Republican presidential candidate Michele Bachmann this morning said President Obama should take steps to prevent the president of Iran from attending the United Nations General Assembly, a move that would violate a long-standing promise the U.S. made when the U.N. moved into New York. 

“By his own words, Iranian President Mahmoud Ahmadinejad has demonstrated himself to be an enemy not only of the state of Israel, but also of the United States of America,” Bachmann said during a news conference in Des Moines.

Back in 1947, U.S. officials promised the country would not block foreign diplomats from countries that are U.N. members from going to the U.N. headquarters.  Iran’s president has attended U.N. sessions before and he intends to be there this week as Palestinian officials ask that Palestine be recognized as member of the United Nations.

During her news conference this morning, Bachmann argued President Obama could bar Ahmadinejad’s entry into the U.S.

“In his reported statements that he wishes to see another sovereign nation ‘wiped off the map,’ he has proven that he is in violation of the United Nations charter, and of international law,” Bachmann says. “Since he is, in the most literal sense, an outlaw, he should be not allowed in the United States of America.” 

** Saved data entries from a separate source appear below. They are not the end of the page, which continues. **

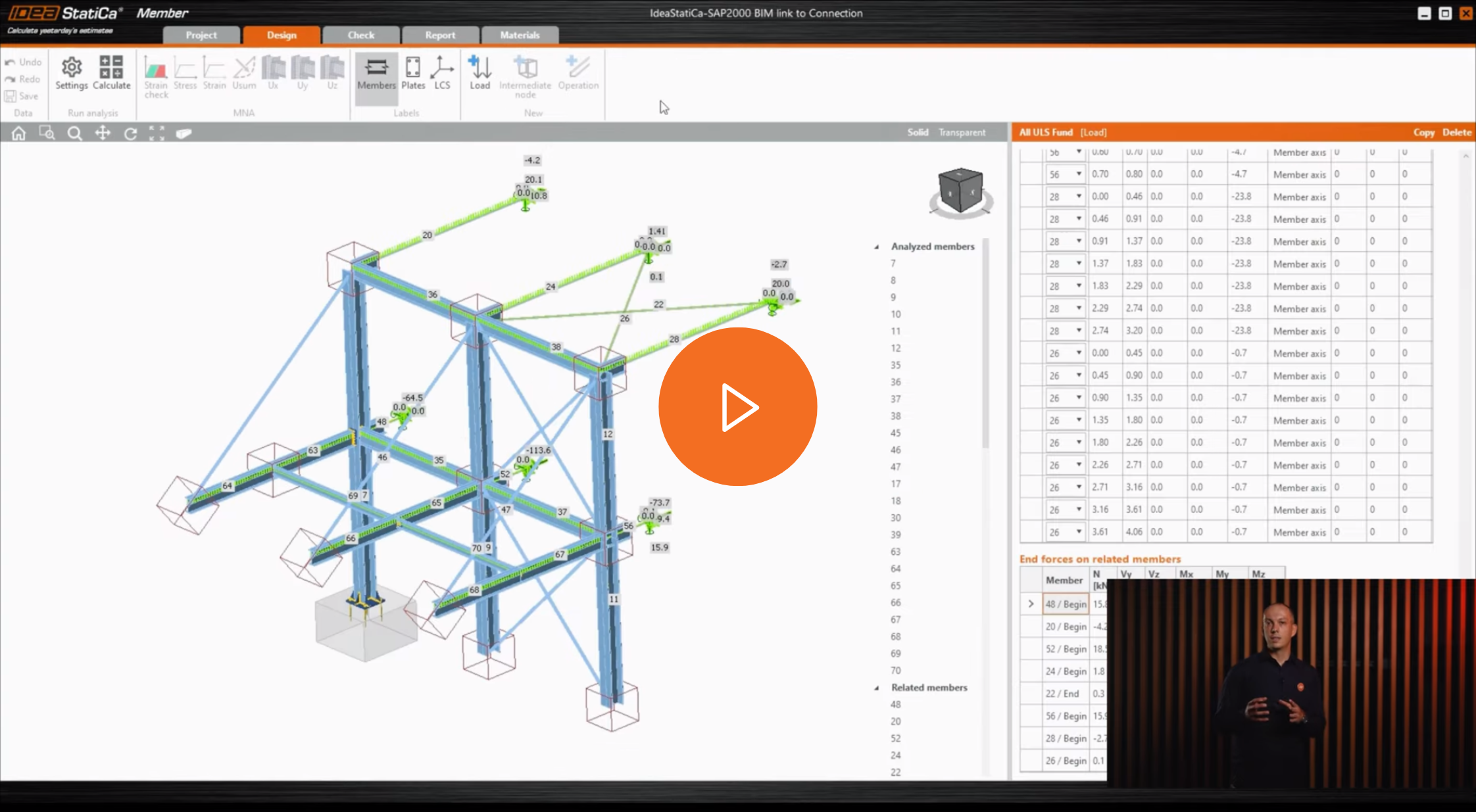This screenshot has width=1476, height=812.
Task: Select the pan view tool
Action: (103, 133)
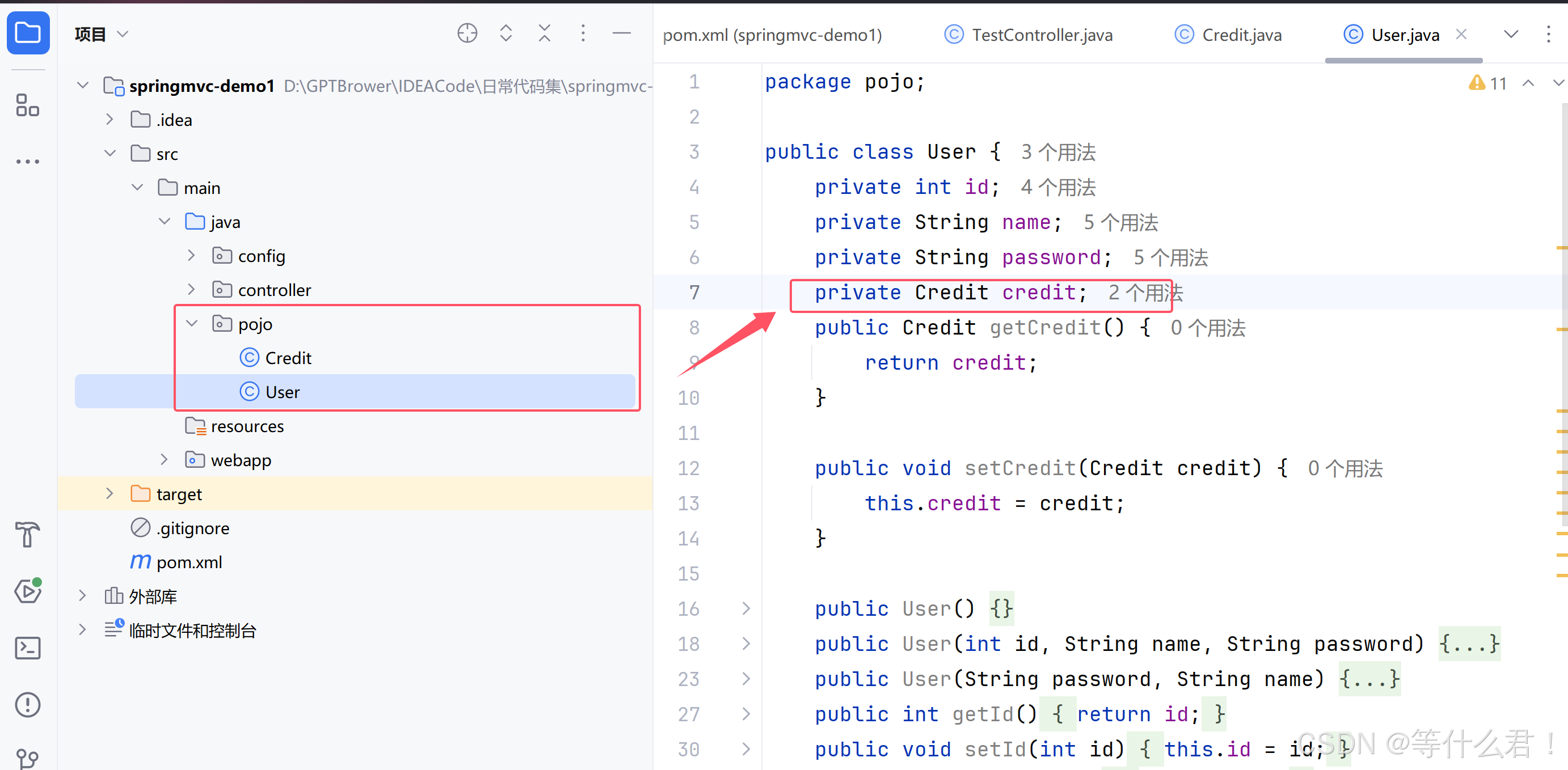Unfold the getId method at line 27
Viewport: 1568px width, 770px height.
[746, 713]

Bachmann blasts President Obama for engaging in a strategy of “appeasement” with Iran which is making a “madman” like Ahmadinejad an even greater threat to “peace-loving” people around the world. 

Ahmadinejad has visited the United Nations before, but the Bush Administration, for example, restricted his travel beyond going to and from the U.N. in New York. Cuban President Fidel Castro has often visited the U.N. in the past despite the chilly relations between the U.S. and Cuba.  In 2009, Libyan President Muammar Gaddafi wanted to pitch an elaborate traveling tent for his visit to the U.N., but was banned from doing so in New Jersey and New York.